Thursday, August 5, 2010

Fuel Your Workout

Earlier this week my friends at StayFitAnywhere, published their August newsletter. The SFA Press is a great monthly resource for fitness tips, and lately I have been contributing with articles on relevant nutrition topics as well.

This month, I shared with readers some tips on how to Fuel Your Workout.
This is a topic I am very familiar with, as my husband is currently training to compete in the Ironman Canada race later this month! This epic event, and the grueling training it requires is only possible with
proper nutrition.

In the article I mention that dates, or energy balls or bars made with dates are an excellent pre-workout snack, providing easily digested simple carbohydrates which your body can use as energy. Meanwhile smoothies which incorporate carbohydrates, fats and proteins make a great recovery, or post-workout snack. Here are some recipes that
we make at home, which help fuel the Ironman training, and my prenatal fitness regime!

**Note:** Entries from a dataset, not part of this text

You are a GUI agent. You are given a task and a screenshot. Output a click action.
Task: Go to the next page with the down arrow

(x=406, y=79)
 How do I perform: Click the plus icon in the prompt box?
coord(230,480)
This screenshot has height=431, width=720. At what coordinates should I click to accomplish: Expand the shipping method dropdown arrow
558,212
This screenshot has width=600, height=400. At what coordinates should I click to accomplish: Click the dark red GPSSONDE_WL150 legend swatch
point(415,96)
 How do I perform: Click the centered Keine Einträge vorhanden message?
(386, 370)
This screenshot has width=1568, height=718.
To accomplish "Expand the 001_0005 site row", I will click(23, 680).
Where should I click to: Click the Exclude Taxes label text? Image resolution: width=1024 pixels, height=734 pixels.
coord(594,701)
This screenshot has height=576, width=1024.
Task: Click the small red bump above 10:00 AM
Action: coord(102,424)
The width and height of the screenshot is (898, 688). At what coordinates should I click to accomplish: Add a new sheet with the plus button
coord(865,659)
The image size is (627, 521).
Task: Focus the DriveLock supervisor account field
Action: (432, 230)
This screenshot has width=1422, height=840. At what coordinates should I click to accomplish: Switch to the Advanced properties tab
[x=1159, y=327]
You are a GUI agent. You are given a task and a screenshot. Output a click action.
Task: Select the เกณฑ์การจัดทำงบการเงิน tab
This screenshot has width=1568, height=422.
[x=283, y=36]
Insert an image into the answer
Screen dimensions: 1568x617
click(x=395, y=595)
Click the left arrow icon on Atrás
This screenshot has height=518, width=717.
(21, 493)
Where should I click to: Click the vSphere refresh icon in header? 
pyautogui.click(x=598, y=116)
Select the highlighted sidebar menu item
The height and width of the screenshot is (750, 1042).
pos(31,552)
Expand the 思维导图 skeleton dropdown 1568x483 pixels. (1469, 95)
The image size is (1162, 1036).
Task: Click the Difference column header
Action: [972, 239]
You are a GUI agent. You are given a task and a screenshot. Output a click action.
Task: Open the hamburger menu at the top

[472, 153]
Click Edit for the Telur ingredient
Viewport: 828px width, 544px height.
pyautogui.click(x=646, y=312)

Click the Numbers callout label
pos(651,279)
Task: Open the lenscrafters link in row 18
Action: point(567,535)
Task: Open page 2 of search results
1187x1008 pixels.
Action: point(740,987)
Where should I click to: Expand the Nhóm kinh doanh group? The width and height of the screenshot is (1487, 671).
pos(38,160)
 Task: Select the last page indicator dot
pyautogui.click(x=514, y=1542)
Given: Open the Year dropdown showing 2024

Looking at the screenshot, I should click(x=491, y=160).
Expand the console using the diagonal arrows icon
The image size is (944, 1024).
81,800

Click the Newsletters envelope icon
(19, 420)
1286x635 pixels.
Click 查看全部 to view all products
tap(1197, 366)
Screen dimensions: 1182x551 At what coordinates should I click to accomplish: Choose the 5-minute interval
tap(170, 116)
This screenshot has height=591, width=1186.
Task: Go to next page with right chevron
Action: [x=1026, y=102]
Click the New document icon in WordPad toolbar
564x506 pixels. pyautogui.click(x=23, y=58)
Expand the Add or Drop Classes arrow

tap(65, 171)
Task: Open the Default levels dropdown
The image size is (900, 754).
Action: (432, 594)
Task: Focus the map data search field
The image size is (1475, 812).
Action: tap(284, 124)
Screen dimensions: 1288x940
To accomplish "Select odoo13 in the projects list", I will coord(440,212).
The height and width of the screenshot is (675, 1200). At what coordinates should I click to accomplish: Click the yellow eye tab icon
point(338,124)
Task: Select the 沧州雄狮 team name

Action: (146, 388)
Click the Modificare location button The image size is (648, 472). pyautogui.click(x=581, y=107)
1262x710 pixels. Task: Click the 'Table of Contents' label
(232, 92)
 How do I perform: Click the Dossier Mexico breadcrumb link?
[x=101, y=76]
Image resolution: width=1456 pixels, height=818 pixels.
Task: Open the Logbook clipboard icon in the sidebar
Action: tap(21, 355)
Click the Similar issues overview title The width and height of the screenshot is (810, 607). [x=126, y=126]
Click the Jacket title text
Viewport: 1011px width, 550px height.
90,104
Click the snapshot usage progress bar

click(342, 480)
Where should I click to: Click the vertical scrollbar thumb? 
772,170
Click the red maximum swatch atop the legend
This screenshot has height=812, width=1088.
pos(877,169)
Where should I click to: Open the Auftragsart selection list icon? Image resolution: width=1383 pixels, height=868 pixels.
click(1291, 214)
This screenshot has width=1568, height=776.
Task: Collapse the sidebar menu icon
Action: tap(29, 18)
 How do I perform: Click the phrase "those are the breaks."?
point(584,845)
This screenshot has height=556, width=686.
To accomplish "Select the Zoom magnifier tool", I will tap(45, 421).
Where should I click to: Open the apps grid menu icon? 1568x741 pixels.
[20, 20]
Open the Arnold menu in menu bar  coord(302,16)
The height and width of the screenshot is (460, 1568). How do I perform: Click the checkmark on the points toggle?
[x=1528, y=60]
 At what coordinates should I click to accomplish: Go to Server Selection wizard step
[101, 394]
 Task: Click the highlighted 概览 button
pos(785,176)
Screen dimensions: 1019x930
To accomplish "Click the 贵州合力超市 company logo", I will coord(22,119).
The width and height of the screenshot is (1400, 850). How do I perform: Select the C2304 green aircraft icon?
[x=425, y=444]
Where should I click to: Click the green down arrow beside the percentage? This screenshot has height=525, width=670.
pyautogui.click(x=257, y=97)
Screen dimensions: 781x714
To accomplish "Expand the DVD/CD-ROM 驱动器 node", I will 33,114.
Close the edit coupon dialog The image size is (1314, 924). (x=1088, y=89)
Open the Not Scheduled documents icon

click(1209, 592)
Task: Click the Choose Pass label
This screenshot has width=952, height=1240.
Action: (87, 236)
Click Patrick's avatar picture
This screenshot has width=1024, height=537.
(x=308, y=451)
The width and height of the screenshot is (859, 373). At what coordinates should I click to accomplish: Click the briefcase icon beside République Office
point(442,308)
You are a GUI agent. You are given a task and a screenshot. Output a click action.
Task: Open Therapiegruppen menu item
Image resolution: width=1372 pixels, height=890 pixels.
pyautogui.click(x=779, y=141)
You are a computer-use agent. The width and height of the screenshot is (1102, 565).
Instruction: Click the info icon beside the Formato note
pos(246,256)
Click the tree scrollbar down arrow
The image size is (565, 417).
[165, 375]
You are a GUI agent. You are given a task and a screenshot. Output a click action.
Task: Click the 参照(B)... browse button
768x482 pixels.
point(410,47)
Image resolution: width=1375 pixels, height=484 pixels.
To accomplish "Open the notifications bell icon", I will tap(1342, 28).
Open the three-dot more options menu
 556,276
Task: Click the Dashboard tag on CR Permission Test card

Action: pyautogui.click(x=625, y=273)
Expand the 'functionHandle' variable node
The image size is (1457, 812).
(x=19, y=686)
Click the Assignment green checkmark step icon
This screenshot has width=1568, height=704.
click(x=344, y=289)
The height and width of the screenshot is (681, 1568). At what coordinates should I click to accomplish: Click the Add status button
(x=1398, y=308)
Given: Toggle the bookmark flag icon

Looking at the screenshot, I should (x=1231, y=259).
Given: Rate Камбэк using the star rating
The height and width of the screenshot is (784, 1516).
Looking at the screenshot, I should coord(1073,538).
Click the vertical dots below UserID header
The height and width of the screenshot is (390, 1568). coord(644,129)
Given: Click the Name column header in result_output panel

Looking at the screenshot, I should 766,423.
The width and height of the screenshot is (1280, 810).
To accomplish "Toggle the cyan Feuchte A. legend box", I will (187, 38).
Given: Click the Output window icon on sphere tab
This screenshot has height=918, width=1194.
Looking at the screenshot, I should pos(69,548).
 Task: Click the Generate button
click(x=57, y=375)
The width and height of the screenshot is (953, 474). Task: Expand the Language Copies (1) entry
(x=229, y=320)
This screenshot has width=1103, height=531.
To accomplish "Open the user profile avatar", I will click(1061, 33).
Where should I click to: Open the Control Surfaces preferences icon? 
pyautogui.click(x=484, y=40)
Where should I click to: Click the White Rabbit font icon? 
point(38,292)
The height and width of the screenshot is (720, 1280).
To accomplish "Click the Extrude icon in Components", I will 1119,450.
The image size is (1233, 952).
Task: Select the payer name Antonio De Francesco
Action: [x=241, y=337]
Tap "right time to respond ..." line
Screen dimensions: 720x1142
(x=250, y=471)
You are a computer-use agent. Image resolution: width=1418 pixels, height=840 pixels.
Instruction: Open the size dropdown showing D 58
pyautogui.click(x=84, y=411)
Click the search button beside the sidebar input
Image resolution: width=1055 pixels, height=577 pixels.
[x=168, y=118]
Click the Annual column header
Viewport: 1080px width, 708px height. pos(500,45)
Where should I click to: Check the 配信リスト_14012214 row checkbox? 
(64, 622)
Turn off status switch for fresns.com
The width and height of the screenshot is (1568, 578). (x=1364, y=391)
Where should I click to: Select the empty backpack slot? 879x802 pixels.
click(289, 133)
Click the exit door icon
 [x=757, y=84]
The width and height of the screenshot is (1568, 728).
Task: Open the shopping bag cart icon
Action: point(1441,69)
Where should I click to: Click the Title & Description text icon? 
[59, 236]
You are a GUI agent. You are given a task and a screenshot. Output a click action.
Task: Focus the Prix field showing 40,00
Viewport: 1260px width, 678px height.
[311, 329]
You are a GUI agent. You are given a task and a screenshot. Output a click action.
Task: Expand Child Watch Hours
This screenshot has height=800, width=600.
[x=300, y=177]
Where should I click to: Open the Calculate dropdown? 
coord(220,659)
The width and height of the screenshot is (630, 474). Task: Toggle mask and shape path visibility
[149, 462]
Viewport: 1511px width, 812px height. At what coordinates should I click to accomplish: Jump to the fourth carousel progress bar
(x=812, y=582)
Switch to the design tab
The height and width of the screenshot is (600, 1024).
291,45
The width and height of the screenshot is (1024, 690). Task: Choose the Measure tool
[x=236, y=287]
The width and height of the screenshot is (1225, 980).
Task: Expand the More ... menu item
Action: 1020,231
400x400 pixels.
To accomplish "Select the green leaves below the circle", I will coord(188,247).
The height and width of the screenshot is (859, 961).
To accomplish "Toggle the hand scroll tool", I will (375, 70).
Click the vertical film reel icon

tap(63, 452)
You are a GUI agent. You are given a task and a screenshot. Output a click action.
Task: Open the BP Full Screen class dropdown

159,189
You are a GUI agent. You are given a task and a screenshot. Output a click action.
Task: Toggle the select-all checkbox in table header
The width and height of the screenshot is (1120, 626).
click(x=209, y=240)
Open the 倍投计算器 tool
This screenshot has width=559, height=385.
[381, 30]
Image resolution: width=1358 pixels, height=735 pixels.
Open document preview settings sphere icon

These will help you to get you going, ensure that you to get the most out
of your workouts!

Raw Energy Balls
-3 cups cashews and almonds (soak in water for at least 1 hour first, then drain)
- 2 cups pitted dates
-1/2 cup figs or raisins
-1/4 cup hemp seeds
-1/4 cup cocoa or carob powder
-unsweetened shredded coconut

1) Combine all ingredients in food processor and process until smooth. Add a little water if necessary.
2) Roll mixture into balls
3) Coat balls in shredded coconut
4) Keep in sealed container in the fridge, and enjoy throughout the week

These make a great snack for kids too. Let them get involved and get messy making them, this can replace the sugar-filled baking that families normally enjoy together.


Recovery Smoothie
1/2 cup plain, organic, full fat yogurt
1/2 cup frozen blueberries
1/4 cup other fruit on hand, or frozen
1-2 tsps ground flax and or hemp seeds
1 tsp unrefined, extra virgin coconut oil (if desired)
1 tsp kelp powder (available in Whole Foods in bulk bin section...cheap!)
small handful of spinach or other greens on hand
1/2 tsp honey if desired
some water

Blend all ingredients together, and enjoy. You can add a Whole Foods based supplement, if desired.